Recently one of our chaplains gave a homily on the parable of the sower, in which the good soil receives the seed of the Word of God and produces fruit a hundredfold. “The good soil didn’t become good soil all by itself. Someone had to pull up the vines, root up the thorns, dig out the rocks.” This is an image of the hard work of eradicating vice in the soul, but it could also be an image of the monastic life, which works on the soul to eliminate obstacles, preparing it to be “good soil” for the Word. As our Constitutions say, “The purpose of all regular observance, especially enclosure and silence, is that the word of God may dwell abundantly in the monastery” (LCM 96.II).
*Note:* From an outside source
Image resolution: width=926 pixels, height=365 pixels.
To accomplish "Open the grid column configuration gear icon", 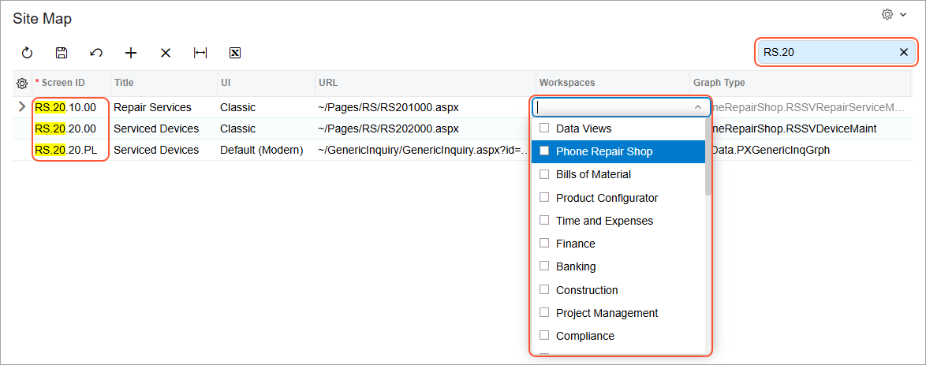I will (22, 83).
Regular observance includes “all the elements that constitute our Dominican life and order it through a common discipline” (LCM 35.II). By enclosure and silence, the soul is guarded against excessive and worldly input, the “busy-ness” and cares of secular life and the distraction of “many things,” so that she can concentrate on the “one thing necessary.” The three vows of religious life, the vows of poverty, chastity, and obedience, free the soul from things which are good in themselves, yet may pose a hindrance to the full flowering of charity in the soul. The common life helps smooth off the rough corners; the habit, sign of our consecration, frees us from the thousand-and-one cares of the feminine wardrobe; work and penitential practices help plough the soil of the soul with discipline and a participation in the Cross of Christ.
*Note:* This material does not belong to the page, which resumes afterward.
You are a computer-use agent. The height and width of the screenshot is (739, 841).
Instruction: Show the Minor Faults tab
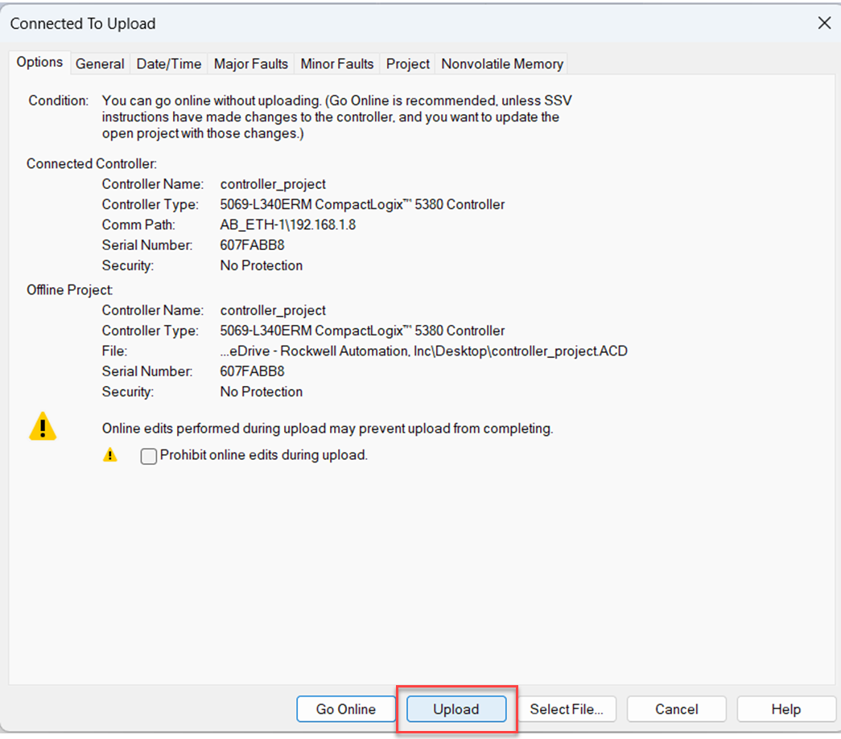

Yet as Father said, “Without the Word, even that good soil is really just dirt.” The practices of the monastic life not only prepare the soul, but also continually sow it with the seed of the Word. The Liturgy, both Holy Mass and the Office, is a continual immersion in Scripture; plus lectio divina and private prayer, spiritual reading and study of sacred truth, reading in the refectory, “lights” shared by the Sisters . . . not to mention the continual rhythm of the Rosary, bringing ever to mind the mysteries of Christ. Our Constitutions even list the needs of the world and the pleas of those who ask our prayers as a way in which we hear Christ, the Word of God, and let Him bear fruit in our hearts: “We hear him in the Sacred Scriptures; everything in them proclaims Christ. We hear him in the voice of the Church, which speaks to us of him in the sacraments of faith, in the teaching of our shepherds, in the example of the saints. We hear him when the world and our brothers and sisters cry out for our love” (LCM 97.II).
By God’s grace, and with the helps of the monastic life, the soul of the nun can become the good soil which does not remain just dirt, but receives the Word and bears fruit a hundredfold for herself and for the world.